-- begin --

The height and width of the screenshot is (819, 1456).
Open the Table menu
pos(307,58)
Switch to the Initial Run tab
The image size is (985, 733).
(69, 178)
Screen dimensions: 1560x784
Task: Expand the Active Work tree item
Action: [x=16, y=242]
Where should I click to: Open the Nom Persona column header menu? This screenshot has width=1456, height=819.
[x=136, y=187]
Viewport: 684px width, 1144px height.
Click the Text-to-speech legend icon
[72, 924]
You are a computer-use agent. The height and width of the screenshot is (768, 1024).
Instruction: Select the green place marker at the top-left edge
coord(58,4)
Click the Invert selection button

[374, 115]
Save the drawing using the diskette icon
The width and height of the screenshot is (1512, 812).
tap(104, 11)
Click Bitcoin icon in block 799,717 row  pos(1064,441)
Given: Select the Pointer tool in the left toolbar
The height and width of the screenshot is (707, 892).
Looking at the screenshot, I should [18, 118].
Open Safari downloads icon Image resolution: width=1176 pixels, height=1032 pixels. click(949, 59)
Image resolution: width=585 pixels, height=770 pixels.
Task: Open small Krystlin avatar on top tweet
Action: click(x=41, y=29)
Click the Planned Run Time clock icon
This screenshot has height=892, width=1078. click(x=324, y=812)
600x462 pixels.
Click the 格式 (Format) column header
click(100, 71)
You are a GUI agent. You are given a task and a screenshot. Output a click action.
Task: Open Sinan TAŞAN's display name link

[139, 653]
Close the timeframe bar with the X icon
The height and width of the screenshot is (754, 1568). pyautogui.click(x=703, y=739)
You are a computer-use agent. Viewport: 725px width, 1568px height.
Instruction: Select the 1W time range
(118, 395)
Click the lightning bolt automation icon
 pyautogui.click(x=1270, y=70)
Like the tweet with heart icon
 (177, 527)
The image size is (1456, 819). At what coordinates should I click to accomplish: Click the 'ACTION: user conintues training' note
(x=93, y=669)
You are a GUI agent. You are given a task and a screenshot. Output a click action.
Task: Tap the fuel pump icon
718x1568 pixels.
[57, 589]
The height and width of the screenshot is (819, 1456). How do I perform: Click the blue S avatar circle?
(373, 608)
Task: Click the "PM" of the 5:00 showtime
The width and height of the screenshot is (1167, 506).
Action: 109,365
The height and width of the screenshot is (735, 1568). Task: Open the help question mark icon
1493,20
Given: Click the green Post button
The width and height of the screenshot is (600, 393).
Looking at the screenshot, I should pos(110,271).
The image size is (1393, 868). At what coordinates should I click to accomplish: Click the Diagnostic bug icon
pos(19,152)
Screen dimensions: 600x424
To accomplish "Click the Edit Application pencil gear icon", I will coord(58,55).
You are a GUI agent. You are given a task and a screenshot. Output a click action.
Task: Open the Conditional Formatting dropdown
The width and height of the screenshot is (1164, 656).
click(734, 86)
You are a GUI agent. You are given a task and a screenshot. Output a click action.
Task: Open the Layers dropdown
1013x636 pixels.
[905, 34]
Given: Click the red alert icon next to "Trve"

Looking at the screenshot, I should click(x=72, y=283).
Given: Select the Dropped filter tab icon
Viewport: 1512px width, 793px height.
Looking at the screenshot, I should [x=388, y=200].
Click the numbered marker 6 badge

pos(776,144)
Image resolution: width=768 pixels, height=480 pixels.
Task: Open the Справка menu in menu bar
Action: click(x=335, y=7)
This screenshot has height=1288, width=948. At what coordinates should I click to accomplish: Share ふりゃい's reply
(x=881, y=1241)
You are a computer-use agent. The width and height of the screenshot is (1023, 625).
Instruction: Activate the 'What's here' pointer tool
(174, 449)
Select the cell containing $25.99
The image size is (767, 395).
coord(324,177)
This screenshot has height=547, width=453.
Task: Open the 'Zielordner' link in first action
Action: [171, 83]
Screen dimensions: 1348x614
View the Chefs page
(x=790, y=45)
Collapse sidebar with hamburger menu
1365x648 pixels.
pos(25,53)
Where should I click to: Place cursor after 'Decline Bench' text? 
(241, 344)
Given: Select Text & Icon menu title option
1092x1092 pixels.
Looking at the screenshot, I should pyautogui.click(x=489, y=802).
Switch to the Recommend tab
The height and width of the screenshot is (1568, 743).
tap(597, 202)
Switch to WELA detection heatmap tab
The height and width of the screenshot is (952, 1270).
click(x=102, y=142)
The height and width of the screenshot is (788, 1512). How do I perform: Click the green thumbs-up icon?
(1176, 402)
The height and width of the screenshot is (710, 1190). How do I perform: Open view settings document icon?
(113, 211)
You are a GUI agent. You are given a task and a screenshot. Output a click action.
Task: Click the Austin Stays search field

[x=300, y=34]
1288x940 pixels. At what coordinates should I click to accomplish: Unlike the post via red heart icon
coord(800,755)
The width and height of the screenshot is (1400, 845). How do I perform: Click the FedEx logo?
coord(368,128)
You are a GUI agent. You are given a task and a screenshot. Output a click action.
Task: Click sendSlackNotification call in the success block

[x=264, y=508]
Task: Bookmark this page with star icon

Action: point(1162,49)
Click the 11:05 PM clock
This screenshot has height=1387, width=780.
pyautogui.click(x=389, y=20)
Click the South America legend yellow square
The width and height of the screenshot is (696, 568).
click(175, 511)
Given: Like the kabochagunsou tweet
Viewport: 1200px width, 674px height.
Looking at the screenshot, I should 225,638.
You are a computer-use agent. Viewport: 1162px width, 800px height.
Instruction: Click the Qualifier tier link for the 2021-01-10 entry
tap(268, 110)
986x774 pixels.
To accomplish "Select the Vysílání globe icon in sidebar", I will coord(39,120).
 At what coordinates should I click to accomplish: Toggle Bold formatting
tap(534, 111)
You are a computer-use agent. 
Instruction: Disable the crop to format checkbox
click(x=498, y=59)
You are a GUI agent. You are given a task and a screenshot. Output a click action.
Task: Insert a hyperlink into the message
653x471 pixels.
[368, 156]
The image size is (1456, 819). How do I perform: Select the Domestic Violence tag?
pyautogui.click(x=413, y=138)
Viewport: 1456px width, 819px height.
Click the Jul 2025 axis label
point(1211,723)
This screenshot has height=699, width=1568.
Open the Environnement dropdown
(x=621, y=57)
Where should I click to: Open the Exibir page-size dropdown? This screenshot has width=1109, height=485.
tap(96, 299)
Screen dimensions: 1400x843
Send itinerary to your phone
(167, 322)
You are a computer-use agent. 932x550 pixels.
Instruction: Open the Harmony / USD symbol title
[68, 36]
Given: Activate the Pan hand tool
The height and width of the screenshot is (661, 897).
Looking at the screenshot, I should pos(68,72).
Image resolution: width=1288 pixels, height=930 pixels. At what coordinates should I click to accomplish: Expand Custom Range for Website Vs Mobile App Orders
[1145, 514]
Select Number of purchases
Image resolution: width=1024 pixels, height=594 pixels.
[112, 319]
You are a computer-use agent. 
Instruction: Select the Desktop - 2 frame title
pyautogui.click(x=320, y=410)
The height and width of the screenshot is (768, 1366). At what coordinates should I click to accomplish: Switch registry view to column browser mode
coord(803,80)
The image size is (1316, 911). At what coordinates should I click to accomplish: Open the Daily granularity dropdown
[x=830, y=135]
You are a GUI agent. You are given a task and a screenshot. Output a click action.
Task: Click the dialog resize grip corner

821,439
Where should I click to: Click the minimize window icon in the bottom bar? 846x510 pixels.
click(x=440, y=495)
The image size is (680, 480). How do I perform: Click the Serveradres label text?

-- end --

* **Written request**: Copy out the records above without any changes, starting at their first line and ending at the line that contains "tap(104, 11)", with that line included.

* **Worked answer**:
The height and width of the screenshot is (819, 1456).
Open the Table menu
pos(307,58)
Switch to the Initial Run tab
The image size is (985, 733).
(69, 178)
Screen dimensions: 1560x784
Task: Expand the Active Work tree item
Action: [x=16, y=242]
Where should I click to: Open the Nom Persona column header menu? This screenshot has width=1456, height=819.
[x=136, y=187]
Viewport: 684px width, 1144px height.
Click the Text-to-speech legend icon
[72, 924]
You are a computer-use agent. The height and width of the screenshot is (768, 1024).
Instruction: Select the green place marker at the top-left edge
coord(58,4)
Click the Invert selection button

[374, 115]
Save the drawing using the diskette icon
The width and height of the screenshot is (1512, 812).
tap(104, 11)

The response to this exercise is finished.